7.2. The Client shall not be entitled to cancel these T&C’s by virtue of any breach by the Company unless it is a breach of a material term hereof and the Company has failed to rectify such breach within 21 (twenty-one) days after receiving written notice from the Client requiring it to do so.
7.3. A certificate signed by any director, manager, or authorised representative of the Company, showing the amount due and owing by the Client at any given time, shall be prima facie evidence of the amount due by the Client and such certificate shall be sufficient for purposes of judgment, provisional sentence or other legal proceedings.

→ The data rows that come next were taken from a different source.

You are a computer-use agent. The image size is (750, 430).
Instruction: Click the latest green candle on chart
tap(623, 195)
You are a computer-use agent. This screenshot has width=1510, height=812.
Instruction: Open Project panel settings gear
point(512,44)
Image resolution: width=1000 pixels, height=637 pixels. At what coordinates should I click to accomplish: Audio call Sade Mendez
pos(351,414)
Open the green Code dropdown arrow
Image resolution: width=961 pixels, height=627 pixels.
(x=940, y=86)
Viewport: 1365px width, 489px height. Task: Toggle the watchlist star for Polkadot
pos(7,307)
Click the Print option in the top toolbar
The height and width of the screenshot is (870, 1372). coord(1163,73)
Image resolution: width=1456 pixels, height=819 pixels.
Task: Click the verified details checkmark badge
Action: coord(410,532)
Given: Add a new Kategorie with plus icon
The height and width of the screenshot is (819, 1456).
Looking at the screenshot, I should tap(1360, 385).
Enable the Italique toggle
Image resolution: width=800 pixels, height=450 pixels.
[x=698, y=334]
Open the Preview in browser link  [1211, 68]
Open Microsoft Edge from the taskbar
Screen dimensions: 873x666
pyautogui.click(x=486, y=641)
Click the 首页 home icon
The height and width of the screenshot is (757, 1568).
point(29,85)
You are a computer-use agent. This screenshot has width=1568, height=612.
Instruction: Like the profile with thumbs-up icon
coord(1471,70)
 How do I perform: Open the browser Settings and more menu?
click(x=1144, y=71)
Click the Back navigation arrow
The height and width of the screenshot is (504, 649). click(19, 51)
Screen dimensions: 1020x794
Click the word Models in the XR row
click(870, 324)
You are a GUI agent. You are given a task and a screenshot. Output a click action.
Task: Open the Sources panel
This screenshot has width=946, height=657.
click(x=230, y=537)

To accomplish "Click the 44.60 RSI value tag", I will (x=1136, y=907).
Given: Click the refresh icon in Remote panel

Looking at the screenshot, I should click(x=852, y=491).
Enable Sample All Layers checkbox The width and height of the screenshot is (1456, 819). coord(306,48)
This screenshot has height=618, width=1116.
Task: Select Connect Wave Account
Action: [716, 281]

7.4. Any printout of computer evidence tendered by any party shall be admissible evidence and no party shall object to the admissibility of such evidence purely on grounds that such evidence is computer evidence.
8. FORCE MAJEURE
8.1. No party is liable for any failure to perform its obligations under these T&C’s if the failure or delay is due to anything beyond that party’s reasonable control, including but not limited to the events listed in clause 8.2. If that failure occurs, the affected party may immediately suspend performance or terminate these T&C’s with immediate effect by giving notice to the other party. This clause does not apply to any obligation to pay any outstanding amount in accordance with these T&C’s.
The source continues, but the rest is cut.